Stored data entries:
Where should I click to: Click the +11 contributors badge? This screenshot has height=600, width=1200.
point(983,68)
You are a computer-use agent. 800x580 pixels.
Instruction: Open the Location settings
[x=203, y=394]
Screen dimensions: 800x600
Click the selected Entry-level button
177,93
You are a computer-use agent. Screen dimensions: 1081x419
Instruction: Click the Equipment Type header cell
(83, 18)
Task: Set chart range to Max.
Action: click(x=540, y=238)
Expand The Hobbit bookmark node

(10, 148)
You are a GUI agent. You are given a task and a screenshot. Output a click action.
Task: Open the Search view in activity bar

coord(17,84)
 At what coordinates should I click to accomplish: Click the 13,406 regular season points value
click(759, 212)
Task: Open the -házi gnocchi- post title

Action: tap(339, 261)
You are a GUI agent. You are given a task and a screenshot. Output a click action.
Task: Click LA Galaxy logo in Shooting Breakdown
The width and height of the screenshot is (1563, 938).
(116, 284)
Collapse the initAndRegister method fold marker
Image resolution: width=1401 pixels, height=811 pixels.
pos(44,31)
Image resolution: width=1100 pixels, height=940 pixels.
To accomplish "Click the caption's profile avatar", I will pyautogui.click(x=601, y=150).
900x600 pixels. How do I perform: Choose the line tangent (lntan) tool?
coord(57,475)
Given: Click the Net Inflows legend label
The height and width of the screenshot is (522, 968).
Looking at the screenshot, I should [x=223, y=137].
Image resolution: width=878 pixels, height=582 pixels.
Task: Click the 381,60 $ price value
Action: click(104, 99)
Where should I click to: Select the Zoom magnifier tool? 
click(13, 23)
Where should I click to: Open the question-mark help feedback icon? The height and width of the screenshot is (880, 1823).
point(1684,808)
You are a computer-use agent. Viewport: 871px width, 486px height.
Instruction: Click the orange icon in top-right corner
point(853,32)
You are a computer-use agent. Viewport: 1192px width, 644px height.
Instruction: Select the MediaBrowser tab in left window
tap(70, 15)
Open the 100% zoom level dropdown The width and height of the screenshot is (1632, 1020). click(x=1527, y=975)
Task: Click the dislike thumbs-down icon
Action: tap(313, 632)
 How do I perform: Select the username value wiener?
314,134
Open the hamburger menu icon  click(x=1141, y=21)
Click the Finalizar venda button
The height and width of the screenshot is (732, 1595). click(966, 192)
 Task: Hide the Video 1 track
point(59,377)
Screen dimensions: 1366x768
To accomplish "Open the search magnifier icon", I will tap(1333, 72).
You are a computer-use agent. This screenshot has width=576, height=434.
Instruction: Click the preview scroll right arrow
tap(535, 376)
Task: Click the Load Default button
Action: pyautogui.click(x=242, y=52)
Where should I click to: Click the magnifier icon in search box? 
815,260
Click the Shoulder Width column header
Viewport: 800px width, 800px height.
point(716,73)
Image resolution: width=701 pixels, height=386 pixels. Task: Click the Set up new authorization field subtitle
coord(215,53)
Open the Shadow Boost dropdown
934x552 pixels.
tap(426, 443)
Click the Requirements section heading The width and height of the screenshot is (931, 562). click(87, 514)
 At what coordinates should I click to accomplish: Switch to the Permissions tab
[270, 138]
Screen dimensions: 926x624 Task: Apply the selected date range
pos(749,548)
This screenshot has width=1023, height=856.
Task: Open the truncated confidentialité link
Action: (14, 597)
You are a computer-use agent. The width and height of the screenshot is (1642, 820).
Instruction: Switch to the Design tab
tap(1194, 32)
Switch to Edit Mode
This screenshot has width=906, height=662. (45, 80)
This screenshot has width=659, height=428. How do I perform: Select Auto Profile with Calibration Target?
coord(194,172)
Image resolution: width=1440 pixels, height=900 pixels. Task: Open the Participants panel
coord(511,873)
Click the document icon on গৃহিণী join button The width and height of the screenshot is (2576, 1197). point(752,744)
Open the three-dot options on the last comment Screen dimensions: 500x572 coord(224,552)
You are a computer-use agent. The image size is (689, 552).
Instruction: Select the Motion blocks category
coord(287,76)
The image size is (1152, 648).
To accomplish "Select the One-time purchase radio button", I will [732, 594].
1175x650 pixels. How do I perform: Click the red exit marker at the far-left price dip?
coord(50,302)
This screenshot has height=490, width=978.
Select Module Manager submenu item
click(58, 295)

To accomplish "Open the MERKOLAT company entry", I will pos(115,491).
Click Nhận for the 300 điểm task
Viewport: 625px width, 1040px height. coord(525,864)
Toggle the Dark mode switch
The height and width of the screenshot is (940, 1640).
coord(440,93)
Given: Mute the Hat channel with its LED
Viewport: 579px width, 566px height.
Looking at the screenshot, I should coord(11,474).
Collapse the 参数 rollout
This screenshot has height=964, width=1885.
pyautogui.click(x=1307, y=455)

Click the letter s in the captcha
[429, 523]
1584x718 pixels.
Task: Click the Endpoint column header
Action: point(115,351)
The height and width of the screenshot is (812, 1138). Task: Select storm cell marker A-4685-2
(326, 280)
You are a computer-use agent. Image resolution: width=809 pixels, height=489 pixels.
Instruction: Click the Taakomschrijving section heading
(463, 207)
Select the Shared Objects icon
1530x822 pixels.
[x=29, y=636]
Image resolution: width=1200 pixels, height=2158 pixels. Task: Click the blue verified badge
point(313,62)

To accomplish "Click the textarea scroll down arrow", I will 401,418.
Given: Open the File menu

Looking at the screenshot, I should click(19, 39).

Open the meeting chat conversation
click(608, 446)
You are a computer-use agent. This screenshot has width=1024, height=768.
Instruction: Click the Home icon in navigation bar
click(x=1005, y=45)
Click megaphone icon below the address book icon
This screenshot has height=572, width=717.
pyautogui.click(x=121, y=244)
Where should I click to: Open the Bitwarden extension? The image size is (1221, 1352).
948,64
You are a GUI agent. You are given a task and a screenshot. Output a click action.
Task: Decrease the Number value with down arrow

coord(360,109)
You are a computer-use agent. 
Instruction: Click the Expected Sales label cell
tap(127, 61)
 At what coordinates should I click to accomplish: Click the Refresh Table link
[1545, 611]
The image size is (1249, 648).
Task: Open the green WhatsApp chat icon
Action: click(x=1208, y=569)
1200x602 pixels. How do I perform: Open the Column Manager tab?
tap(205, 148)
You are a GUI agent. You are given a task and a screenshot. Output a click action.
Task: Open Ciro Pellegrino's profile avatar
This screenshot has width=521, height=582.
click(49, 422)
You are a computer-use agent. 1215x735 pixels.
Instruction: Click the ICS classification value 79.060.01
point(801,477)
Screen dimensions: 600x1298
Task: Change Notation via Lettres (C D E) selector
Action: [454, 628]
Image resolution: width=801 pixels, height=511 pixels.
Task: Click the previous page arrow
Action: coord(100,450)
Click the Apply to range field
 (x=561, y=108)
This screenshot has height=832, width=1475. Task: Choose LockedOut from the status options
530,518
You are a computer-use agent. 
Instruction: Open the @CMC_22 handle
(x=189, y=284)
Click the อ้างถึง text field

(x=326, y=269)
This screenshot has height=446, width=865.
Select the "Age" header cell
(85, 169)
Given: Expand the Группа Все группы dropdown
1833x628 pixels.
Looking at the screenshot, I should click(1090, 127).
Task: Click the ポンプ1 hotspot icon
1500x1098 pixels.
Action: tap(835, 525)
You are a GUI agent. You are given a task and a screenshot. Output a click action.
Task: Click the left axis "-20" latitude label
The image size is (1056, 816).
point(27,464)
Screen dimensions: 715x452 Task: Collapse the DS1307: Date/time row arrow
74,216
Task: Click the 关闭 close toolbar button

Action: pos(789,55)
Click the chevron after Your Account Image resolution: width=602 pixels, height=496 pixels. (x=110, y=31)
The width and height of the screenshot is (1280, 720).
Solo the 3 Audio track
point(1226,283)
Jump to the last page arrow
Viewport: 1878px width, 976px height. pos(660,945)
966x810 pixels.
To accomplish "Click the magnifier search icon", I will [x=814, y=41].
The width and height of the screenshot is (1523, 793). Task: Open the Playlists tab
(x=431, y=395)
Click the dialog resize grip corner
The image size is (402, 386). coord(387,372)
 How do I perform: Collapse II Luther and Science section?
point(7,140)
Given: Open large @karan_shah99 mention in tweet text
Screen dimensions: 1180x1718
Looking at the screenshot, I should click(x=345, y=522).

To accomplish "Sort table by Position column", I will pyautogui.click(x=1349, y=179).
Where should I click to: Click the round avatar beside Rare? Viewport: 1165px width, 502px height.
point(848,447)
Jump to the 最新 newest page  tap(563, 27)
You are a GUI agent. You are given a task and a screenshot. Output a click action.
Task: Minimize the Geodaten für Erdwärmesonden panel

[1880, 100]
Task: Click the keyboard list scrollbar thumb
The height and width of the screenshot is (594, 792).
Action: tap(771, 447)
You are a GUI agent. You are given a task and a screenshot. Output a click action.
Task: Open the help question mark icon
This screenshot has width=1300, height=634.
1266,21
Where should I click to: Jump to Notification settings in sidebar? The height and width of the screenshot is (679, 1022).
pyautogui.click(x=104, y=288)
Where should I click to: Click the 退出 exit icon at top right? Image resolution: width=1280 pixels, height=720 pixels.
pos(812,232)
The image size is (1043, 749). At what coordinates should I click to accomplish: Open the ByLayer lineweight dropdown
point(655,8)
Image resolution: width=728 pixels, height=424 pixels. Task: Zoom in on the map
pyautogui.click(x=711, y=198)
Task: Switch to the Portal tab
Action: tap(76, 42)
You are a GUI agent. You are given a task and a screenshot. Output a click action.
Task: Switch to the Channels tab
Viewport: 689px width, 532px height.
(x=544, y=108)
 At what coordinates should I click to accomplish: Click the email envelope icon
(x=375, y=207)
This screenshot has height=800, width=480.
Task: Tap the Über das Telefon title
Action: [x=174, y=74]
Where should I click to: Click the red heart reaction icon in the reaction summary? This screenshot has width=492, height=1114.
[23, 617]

[What is needed]
All lines above from the line with "Click the selected Entry-level button" through the line with "Given: Click the Net Inflows legend label", both included, are to be set down exactly, with nothing else.

[Exercise output]
Click the selected Entry-level button
177,93
You are a computer-use agent. Screen dimensions: 1081x419
Instruction: Click the Equipment Type header cell
(83, 18)
Task: Set chart range to Max.
Action: click(x=540, y=238)
Expand The Hobbit bookmark node

(10, 148)
You are a GUI agent. You are given a task and a screenshot. Output a click action.
Task: Open the Search view in activity bar

coord(17,84)
 At what coordinates should I click to accomplish: Click the 13,406 regular season points value
click(759, 212)
Task: Open the -házi gnocchi- post title

Action: tap(339, 261)
You are a GUI agent. You are given a task and a screenshot. Output a click action.
Task: Click LA Galaxy logo in Shooting Breakdown
The width and height of the screenshot is (1563, 938).
(116, 284)
Collapse the initAndRegister method fold marker
Image resolution: width=1401 pixels, height=811 pixels.
pos(44,31)
Image resolution: width=1100 pixels, height=940 pixels.
To accomplish "Click the caption's profile avatar", I will pyautogui.click(x=601, y=150).
900x600 pixels. How do I perform: Choose the line tangent (lntan) tool?
coord(57,475)
Given: Click the Net Inflows legend label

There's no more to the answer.